System Duty Cycle Scheduling Class
It's well known that ZFS uses a bulk update model to maintain the consistency of information stored on disk. This is referred to as a transaction group (TXG) update or internally as a spa_sync(), which is the name of the function that orchestrates this task. This task ultimately updates the uberblock between consistent ZFS states.
Today these tasks are expected to run on a 5-second schedule with some leeway. Internally, ZFS builds up the data structures such that when a new TXG is ready to be issued it can do so in the most efficient way possible. That method turned out to be a mixed blessing.
The story is that when ZFS is ready, it uses zio taskqs to execute all of the heavy lifting, CPU intensive jobs necessary to complete the TXG. This process includes the checksumming of every modified block and possibly compressing and encrypting them. It also does on-disk allocation and issues I/O to the disk drivers.
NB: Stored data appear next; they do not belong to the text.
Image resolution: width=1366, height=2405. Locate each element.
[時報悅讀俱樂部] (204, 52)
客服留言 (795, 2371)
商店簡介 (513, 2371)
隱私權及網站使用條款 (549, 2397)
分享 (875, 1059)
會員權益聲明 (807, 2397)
This means there is a lot of CPU intensive work to do when a TXG is ready to go. The zio subsystem was crafted in such a way that when this activity does show up, the taskqs that manage the work never need to context switch out. The taskq threads can run on CPU for seconds on end. That created a new headache for the Solaris scheduler.
Things would not have been so bad if ZFS was the only service being provided. But our systems, of course, deliver a variety of services and non-ZFS clients were being short changed by the scheduler. It turns out that before this use case, most kernel threads had short spans of execution. Therefore kernel threads were never made preemptable and nothing would prevent them from continuous execution (seconds is same as infinity for a computer). With ZFS, we now had a new type of kernel thread, one that frequently consumed significant amounts of CPU time.
A team of Solaris engineers went on to design a new scheduling class specifically targeting this kind of bulk processing. Putting the zio taskqs in this class allowed those threads to become preemptable when they used too much CPU. We also changed our model such that we limited the number of CPUs dedicated to these intensive taskqs. Today, each pool may use at most 50% of nCPUS to run these tasks. This is managed by kernel parameter zio_taskq_batch_pct which was reduced from 100% to 50%.
Using these 2 features we are now much better equipped to allow the TXG to proceed at top speeds without starving application from CPU access and in the end, running applications is all that matters.